:: Dataset entries ::

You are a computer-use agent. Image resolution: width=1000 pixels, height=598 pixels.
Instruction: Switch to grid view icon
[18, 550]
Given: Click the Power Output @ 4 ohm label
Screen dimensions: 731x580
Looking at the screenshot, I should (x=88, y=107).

:::
:: Dataset entries ::

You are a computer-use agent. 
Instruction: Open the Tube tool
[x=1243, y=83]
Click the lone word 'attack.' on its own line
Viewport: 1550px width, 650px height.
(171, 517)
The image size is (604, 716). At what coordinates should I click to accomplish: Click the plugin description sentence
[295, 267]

:::
:: Dataset entries ::

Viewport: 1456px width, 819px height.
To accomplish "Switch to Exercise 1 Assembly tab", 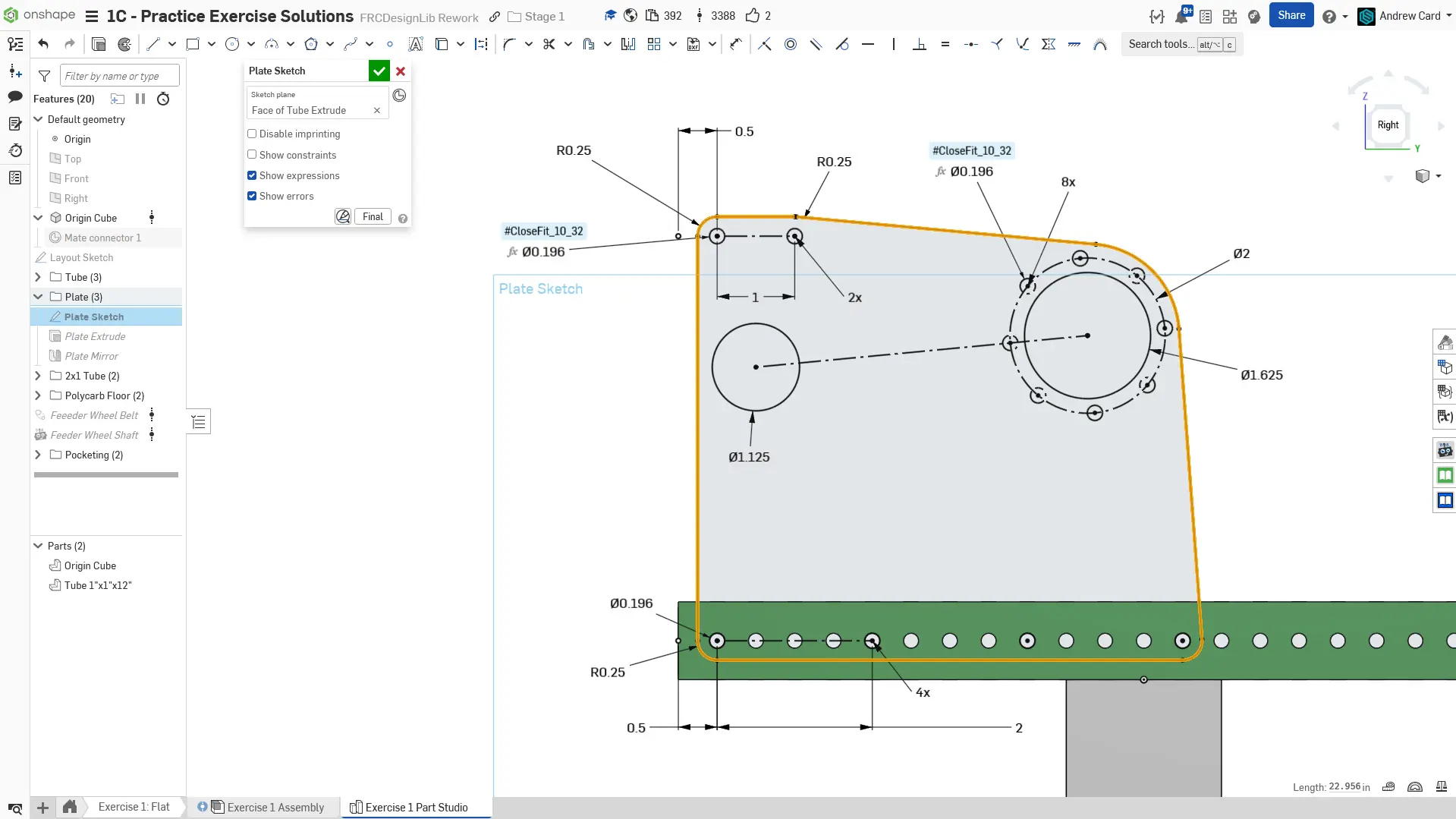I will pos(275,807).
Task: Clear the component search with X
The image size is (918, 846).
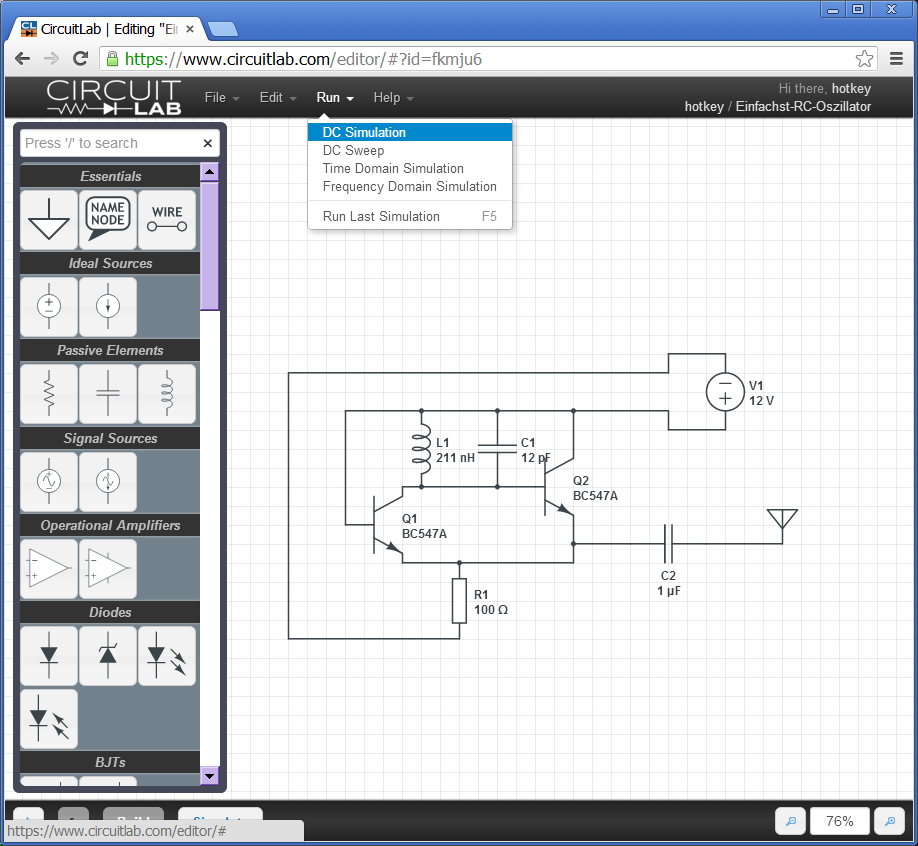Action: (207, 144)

:::

§ Problem statement: Determine the number of lines in the data above that include the word "computer", then answer with that number alone.

§ Task solution: 2